I bought a 22" 1080p TV a little while ago for £130 (reduced price). The sound was awful and the picture very average watching TV. Now, as a PC monitor, it was very poor, since at a native resolution desktop of 1920x1080 through the HDMI port, the picture was a little blurry. Yes, actually not completely sharp! Being an all-digital signal path right to the pixels on the LCD panel, it's harder to achieve than actually show a perfectly clear picture. wtf?  I tried fiddling with the picture controls, but it made no difference. Also, the colours were somewhat off. At least the feature set wasn't too bad.
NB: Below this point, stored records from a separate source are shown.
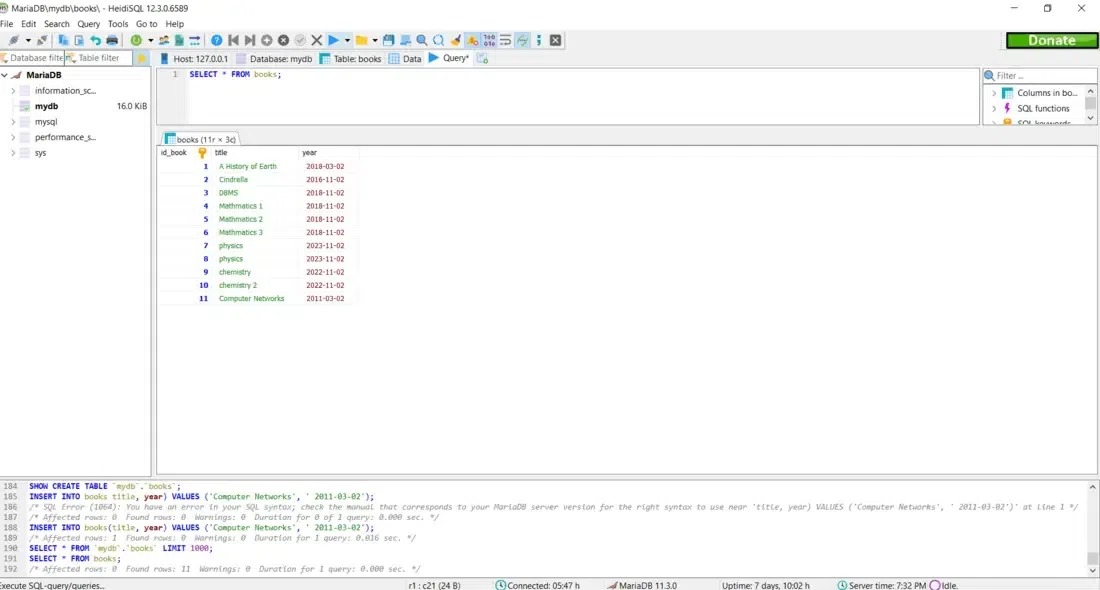This screenshot has width=1100, height=590.
Task: Expand the information_schema database node
Action: click(x=13, y=91)
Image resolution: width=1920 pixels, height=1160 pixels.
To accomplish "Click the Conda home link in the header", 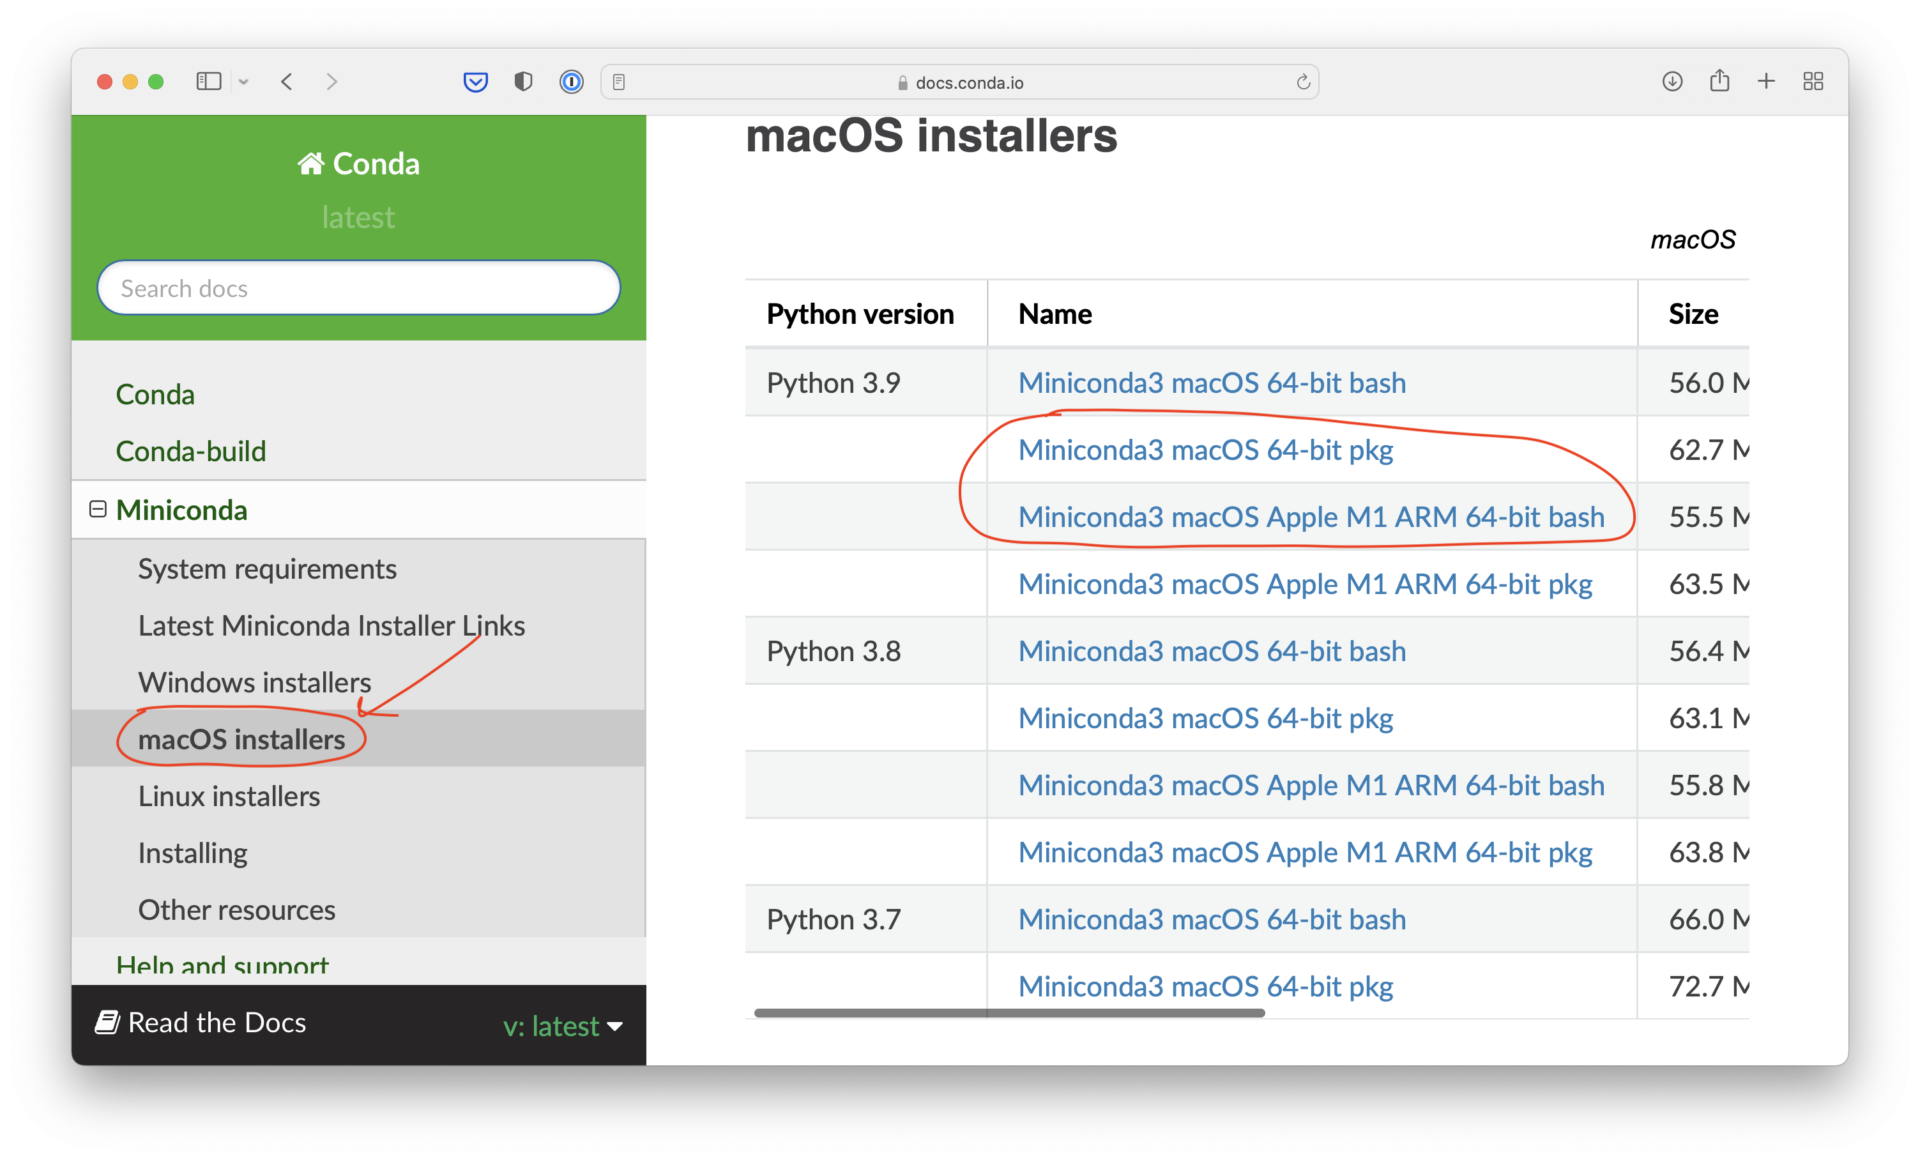I will [358, 164].
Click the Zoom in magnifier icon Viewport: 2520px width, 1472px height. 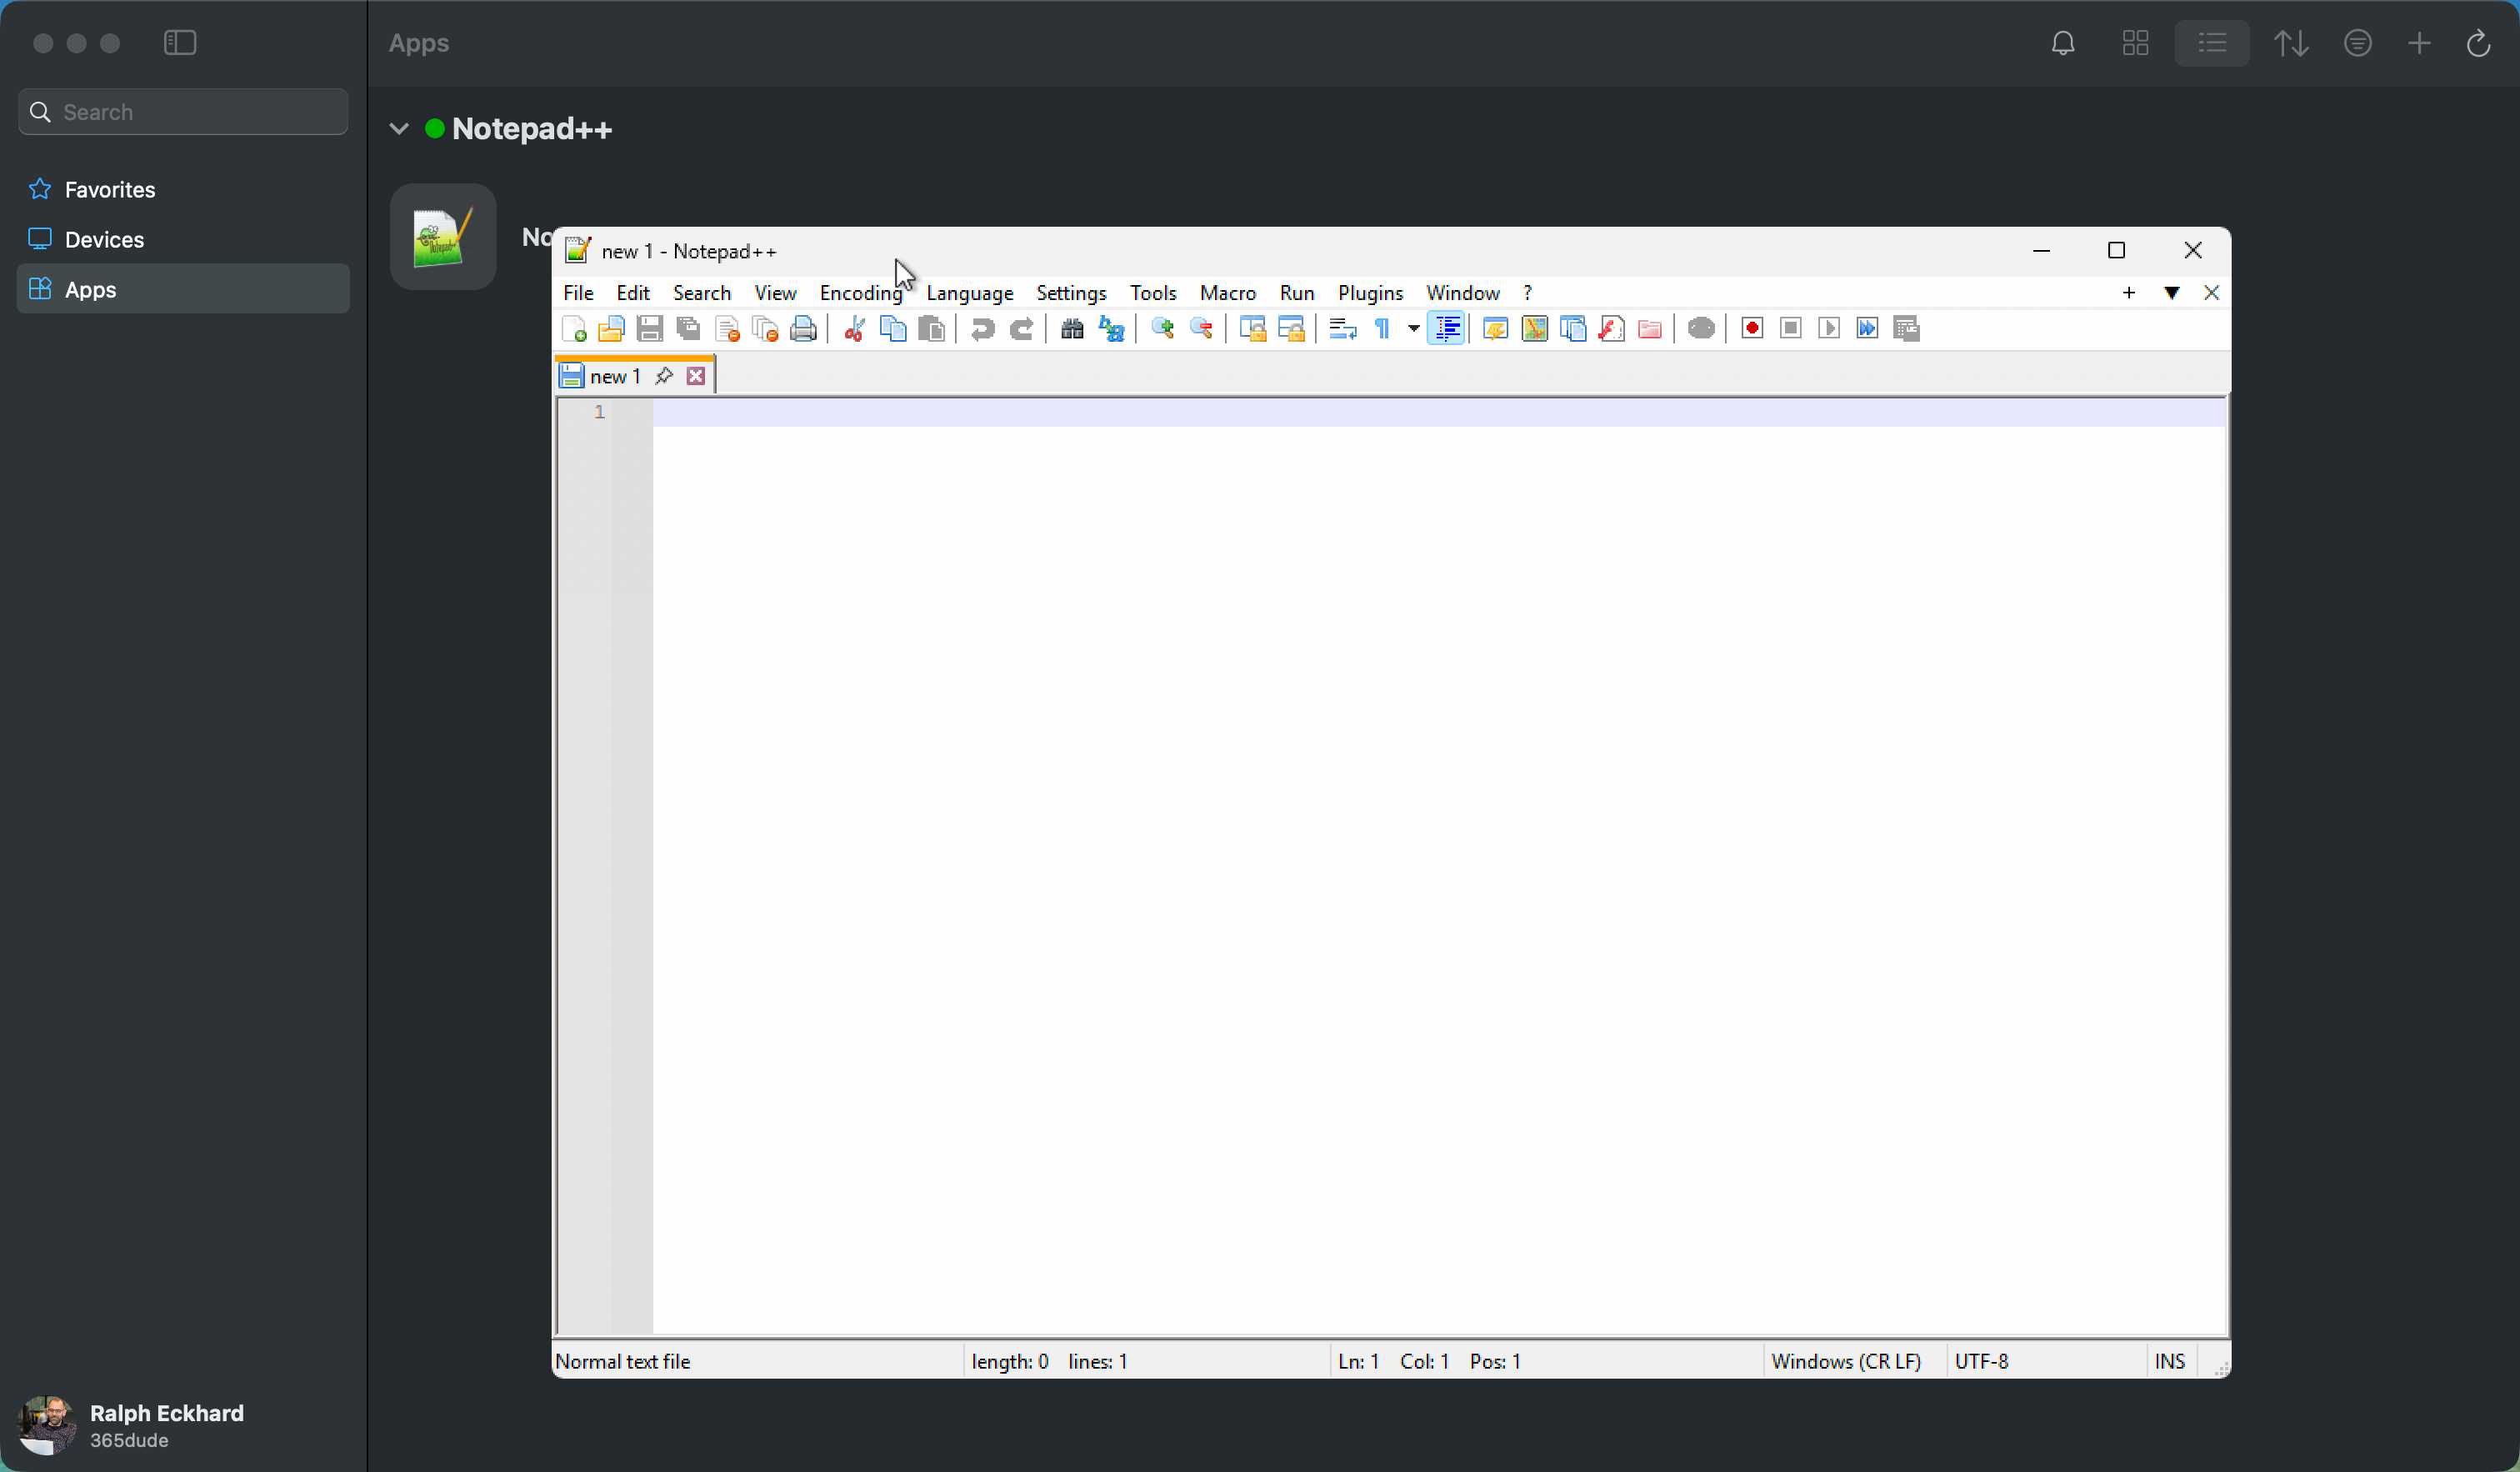tap(1162, 329)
I returned it for a refund.


----------



## jasper1605 (Sep 14, 2011)

quite honestly I would recommend you save some $$ 'til you can afford a good mid-range to mid/high-range TV.  That way you'll be more satisfied with a better and more reliable product later on down the road.  But that's just my recommendation; you gotta do what suits your personality haha


----------



## ron732 (Sep 14, 2011)

Read some reviews before spending your money. I would avoid the Technika after reading this Tesco Technika LCD.


----------



## techguy31 (Sep 15, 2011)

Check out the Sony HX800.  The picture on it is simply amazing.  However mines have some blotches of clouding.  Sometimes it's noticeable and sometimes it's not.  Definitely a great television for pc setup and just watching tv.  However, it is around $1200.


----------



## MikeTyson (Oct 6, 2011)

Went for a TOSHIBA 42Inch LED Full HD TV in the end, was really cheap ;D

Thanks for all the help ^_^


----------



## brandonwh64 (Oct 6, 2011)

I love my 2 year old LG 52inch 1080P TV! Even the WII on 720P looks super sweet! I watched my first bluray on it not too long ago and it was so bright and colorful. This TV is everything I will need for a while (unless 3D gets bigger)


----------



## jasper1605 (Oct 6, 2011)

brandonwh64 said:


> WII on 720P



The Wii can only output at 480p with the component cables afaik.


----------